La Cour avait rendu un premier arrêt le 1er juin 2006 dans lequel elle avait déjà conclu à l’existence d’une faute engageant la responsabilité du CPAS d’Anderlecht à l’égard de l’hôpital Erasme. Dans ce premier arrêt, elle relevait que dans la mesure où le centre n’avait jamais contesté sa compétence territoriale, il ne pouvait se borner à alléguer que l’intéressée ne répondait pas aux critères de l’aide sociale et qu’il était dans l’ignorance de son statut officiel. La Cour avait relevé que, au cas où il se serait même estimé incompétent, il aurait dû transmettre la demande de l’hôpital au CPAS qu’il estimait être compétent et en avertir l’un et l’autre. Il avait également obligation, conformément à l’article 60, § 2 de la loi du 8 juillet 1976, de fournir tous conseils et renseignements utiles et d’effectuer les démarches de nature de procurer aux intéressés tous les droits et avantages auxquels ils peuvent prétendre dans le cadre de la législation belge ou étrangère. Ayant toutefois relevé que le non-respect de cette obligation n’était assortie d’aucune sanction, la Cour avait trouvé le fondement légal de la responsabilité du CPAS dans les articles 1382 et suivants du Code civil (s’appuyant notamment sur C. trav. Mons, 28 nov. 2000, J.T.T. 2001, p.33).

La réouverture des débats fut cependant ordonnée sur un point, étant la détermination de l’existence et de l’étendue du dommage subi par l’intéressée, qui fut définitivement tranchée dans l’arrêt du 28 juin 2007.

Revenant sur la faute du CPAS, qui n’est pas intervenu dans le cadre de l’aide médicale urgente sollicitée tant par l’hôpital que par la fille de l’intéressée, elle constata que de ce fait le CPAS avait privé les deux parties de la prise en charge par le Ministère de la santé des frais d’hospitalisation exposés lors de celle-ci. Dès lors que cette faute est ainsi identifiée, l’étendue du préjudice peut également être déterminée : c’est le montant de la condamnation de Madame M. au paiement de la somme d’environ 30.000 EUR, condamnation qui n’aurait jamais été prononcée si le CPAS n’avait pas failli à toutes ses obligations en matière d’aide médicale urgente.

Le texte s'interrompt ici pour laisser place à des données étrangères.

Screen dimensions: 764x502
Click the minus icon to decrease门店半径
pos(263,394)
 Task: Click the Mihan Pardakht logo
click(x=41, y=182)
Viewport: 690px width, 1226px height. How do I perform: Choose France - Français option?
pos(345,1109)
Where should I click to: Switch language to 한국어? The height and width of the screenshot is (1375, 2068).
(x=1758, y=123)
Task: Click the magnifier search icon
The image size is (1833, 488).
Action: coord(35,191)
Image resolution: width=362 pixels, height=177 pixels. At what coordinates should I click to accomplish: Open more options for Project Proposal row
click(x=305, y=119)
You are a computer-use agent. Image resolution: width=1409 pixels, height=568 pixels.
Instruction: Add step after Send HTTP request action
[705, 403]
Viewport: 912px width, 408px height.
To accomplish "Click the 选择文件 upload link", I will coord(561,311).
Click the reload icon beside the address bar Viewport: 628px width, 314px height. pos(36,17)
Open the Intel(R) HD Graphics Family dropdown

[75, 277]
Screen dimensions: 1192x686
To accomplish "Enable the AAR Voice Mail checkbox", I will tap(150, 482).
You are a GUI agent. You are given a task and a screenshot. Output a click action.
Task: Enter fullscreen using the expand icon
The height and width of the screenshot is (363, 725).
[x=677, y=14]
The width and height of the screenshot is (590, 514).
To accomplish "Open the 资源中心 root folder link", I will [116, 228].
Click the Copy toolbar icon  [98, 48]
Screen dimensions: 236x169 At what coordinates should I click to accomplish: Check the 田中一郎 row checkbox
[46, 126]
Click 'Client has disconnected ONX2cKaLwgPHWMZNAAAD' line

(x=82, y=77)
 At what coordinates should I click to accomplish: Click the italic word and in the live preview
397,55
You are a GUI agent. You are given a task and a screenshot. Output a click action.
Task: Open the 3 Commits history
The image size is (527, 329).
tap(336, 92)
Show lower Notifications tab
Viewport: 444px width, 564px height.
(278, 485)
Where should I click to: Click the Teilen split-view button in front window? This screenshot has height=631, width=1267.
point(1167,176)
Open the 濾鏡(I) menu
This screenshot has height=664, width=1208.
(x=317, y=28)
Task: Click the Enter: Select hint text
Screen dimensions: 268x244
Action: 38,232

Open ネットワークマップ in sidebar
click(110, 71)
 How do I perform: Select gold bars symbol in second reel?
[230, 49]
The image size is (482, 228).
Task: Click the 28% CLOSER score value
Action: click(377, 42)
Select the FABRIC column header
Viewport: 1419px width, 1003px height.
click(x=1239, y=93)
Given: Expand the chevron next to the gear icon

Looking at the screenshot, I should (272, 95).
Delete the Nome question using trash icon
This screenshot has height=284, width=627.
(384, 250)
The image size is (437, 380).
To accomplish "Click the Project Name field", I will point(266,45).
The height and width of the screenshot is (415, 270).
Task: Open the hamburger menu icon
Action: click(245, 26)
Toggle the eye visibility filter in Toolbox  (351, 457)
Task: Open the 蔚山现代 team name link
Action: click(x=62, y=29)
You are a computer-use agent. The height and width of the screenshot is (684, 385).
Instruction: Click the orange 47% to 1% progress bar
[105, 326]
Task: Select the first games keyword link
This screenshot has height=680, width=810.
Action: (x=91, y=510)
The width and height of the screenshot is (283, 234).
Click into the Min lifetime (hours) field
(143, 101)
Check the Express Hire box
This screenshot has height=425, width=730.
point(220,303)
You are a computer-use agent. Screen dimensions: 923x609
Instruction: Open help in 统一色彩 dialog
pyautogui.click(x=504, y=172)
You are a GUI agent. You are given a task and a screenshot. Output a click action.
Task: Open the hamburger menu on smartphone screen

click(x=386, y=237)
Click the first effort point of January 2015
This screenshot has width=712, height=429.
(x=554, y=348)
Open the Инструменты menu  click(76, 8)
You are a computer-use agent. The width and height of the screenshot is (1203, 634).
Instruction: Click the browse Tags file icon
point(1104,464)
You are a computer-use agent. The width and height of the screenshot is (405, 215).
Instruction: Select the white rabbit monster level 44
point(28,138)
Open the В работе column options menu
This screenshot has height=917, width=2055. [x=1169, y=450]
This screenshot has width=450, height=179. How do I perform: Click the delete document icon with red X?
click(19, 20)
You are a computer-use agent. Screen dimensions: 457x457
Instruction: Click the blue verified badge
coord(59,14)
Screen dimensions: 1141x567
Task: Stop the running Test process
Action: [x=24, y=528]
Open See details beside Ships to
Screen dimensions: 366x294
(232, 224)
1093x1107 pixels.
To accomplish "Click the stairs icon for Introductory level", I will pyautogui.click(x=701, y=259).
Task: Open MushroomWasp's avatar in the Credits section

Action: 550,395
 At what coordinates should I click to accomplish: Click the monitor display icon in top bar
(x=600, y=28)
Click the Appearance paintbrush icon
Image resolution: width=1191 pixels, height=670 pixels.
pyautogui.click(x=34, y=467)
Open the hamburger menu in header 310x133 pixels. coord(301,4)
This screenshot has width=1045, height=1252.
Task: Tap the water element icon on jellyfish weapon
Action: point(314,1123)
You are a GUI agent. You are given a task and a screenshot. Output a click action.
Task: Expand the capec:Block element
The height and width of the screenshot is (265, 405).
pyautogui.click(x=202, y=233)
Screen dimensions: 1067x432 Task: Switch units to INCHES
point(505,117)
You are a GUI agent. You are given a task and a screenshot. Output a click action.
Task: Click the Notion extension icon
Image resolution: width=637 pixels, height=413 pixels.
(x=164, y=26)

Le Centre est ainsi condamné à intervenir dans le paiement de toutes les condamnations de sommes prononcées à charge de l’intéressée, résultant du coût de son hospitalisation.

Intérêt de la décision

Dans une affaire initialement complexe, la Cour rappelle d’une part le droit à toute personne, même en séjour illégal, de bénéficier de l’aide médicale urgente, ainsi que de les obligations à charge du CPAS secourant en une telle hypothèse. L’intérêt de la décision est de concrétiser la notion de faute, ainsi que l’obligation de réparation, l’article 60, § 2 de la loi du 8 juillet 1976 étant dépourvu de sanctions spécifiques.